PyEarthTools
is a Python framework, containing modules for loading data; pre-processing, normalising and standardising data; defining machine learning (ML) models; training ML models; performing inference with ML models; and evaluating ML models. It contains specialised support for weather and climate data sources and models. It has an emphasis on reproducibility, shareable pipelines, and human-readable low-code pipeline definition.
Note
THIS REPOSITORY IS UNDER CONSTRUCTION
This repository contains code which is under construction, and should not yet be used by anyone. The development team are actively working to make this project ready for new users, but for the time being things are not ready. Feel free to take a look around if you like, but much is likely to change in the next few months.
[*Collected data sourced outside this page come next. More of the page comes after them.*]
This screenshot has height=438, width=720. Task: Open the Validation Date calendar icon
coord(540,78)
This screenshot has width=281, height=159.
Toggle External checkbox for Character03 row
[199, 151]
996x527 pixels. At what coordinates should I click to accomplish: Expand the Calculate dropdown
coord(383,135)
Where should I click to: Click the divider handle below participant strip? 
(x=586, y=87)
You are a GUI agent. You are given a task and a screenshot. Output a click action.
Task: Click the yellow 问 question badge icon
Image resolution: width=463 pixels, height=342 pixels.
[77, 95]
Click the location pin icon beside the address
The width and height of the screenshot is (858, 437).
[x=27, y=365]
Guidelines for new users still need to be developed. For new users, we recommend following the instructions in the Tutorials section of this README. Installation instructions are intended for users already familiar with the project.
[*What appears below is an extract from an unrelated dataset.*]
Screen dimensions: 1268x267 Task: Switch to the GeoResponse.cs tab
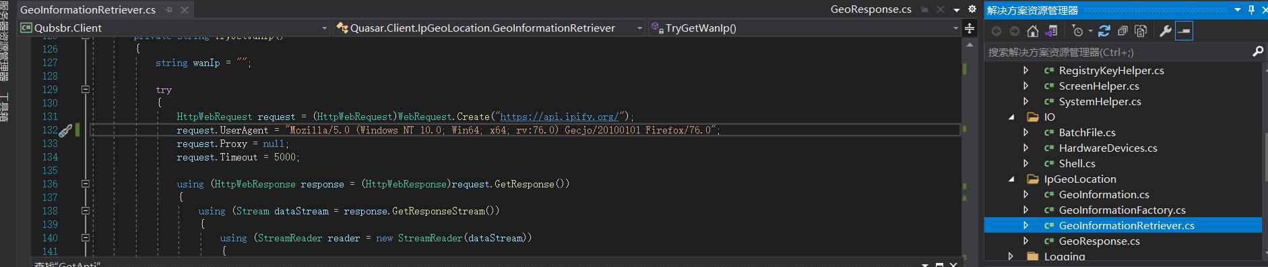point(870,9)
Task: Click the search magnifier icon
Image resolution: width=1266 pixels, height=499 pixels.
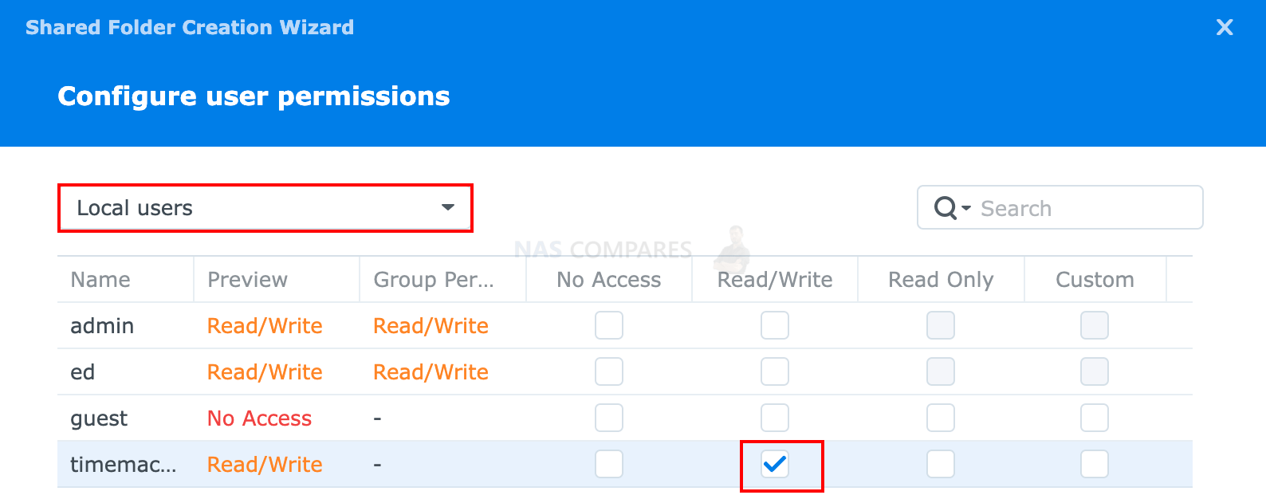Action: click(946, 207)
This is a so-called monorepo. PyEarthTools
comprises multiple, modular packages within a shared namespace that inter-operate in order to provide the overall functionality of the framework. It is not necessary to install all of them, and it is envisioned that many users are likely to want only some parts of the framework. As such, each sub-package is a fully independent Python package, with its own requirements and its own installation process. Each of these sub-packages lies in the packages
subdirectory.
Each of PyEarthTools package can be installed separately using pip
, directly from GitHub.
For example, to install the pyearthtools-utils
package, use:
pip install git+https://github.com/ACCESS-Community-Hub/PyEarthTools.git#subdirectory=packages/utils
Other available packages are pyearthtools-data
, pyearthtools-pipeline
and pyearthtools-training
, that can be installed as follows:
pip install git+https://github.com/ACCESS-Community-Hub/PyEarthTools.git#subdirectory=packages/data
pip install git+https://github.com/ACCESS-Community-Hub/PyEarthTools.git#subdirectory=packages/pipeline
pip install git+https://github.com/ACCESS-Community-Hub/PyEarthTools.git#subdirectory=packages/training
Note
When this repository is ready for wider use, the intention is to release PyEarthTools
on PyPI and conda-forge.
Developers of PyEarthTools
will most likely want to check out the entire monorepo and work on changesets which may span sub-packages. Each sub-package is versioned separately, so bugfixes or updates in a single sub-package can be performed independently without requiring a new release of the entire ecosystem.
First clone this repository:
git clone https://github.com/ACCESS-Community-Hub/PyEarthTools.git
and install all packages in "editable" mode with
cd PyEarthTools
pip install -r requirements-dev.txt
Warning
We do recommend using a Python virtual environment or a Conda environment when developing, to isolate this installation from the rest of your system.
For new users, we recommend running the tutorials first, to see PyEarthTools
in action and get familiar with it.
The following instructions assume that you have access to Conda on your system.
Warning
These instructions have been tested on Linux and macOS. We have not tested them on Windows. We welcome any contribution to improve this situation 🙂.
First clone this repository and switch to the tutorials folder:
git clone https://github.com/ACCESS-Community-Hub/PyEarthTools.git
cd PyEarthTools/packages/tutorial
Then create a Conda environment to install all dependencies:
conda env create -f environment.yml -p ./venv
Next, to run the example notebooks, you can either
- start a JupyterLab instance
conda activate ./venv
jupyter lab
- or install a Jupyter kernel to use in a pre-existing JupyterLab installation
conda activate ./venv
python -m ipykernel install --user --name PET-tutorial